A Single Lgr5-expressing Cell in Culture Can Generate an Entire
Organized Crypt-Villus System
The Paneth cells themselves are progeny of the stem cells, suggesting that the
intestinal stem-cell system is in some way self-maintaining and self-organizing.
This is demonstrated in a striking way by taking single dissociated Lgr5-expressing
cells and allowing them to proliferate in culture, embedded in a cell-free matrix
rich in the basal-lamina component laminin (mimicking basal lamina). The cells
proliferate, forming at first small, round epithelial vesicles. Within a few days,
however, one or another of the cells in the vesicle, at random, begins to differentiate
as a Paneth cell. This induces its neighbors to behave as stem cells and initiates
transformation of the simple vesicle into an organized structure, or organoid
(Figure 22–8A,B). Protrusions resembling crypts grow out into the surrounding
matrix and contain Paneth cells, Lgr5-expressing stem cells, and the transit amplifying
cells derived from them; these cell types are confined to the cryptlike structures.

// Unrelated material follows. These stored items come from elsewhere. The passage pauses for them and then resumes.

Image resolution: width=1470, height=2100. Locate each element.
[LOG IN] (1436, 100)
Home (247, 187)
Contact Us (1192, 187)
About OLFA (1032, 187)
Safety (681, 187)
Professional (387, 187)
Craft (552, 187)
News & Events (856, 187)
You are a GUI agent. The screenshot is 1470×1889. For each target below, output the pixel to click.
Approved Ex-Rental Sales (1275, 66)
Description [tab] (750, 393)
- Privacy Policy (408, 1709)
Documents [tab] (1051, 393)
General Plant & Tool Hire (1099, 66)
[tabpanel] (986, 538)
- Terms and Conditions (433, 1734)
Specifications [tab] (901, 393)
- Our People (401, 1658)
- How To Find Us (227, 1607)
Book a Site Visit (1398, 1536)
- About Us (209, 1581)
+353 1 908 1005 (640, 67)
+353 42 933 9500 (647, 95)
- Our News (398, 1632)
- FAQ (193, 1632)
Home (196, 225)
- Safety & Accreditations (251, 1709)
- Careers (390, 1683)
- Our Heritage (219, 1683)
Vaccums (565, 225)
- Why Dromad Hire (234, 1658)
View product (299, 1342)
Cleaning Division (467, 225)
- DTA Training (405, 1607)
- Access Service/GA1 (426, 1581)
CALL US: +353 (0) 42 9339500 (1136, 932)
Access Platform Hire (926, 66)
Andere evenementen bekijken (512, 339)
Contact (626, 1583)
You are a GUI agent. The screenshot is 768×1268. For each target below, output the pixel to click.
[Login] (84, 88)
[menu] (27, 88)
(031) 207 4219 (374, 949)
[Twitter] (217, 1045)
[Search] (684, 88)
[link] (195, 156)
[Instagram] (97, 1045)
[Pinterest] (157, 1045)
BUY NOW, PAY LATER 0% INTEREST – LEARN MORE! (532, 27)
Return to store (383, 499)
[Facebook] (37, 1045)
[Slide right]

Terminally differentiated, nondividing absorptive cells line the other parts
of the organoid epithelium, with their microvilli facing the lumen. Goblet and
enteroendocrine cells are also present, scattered through the epithelium, and the
whole “minigut” structure, with all its cell types, grows and renews itself in much
the same way as the lining of the normal intestine.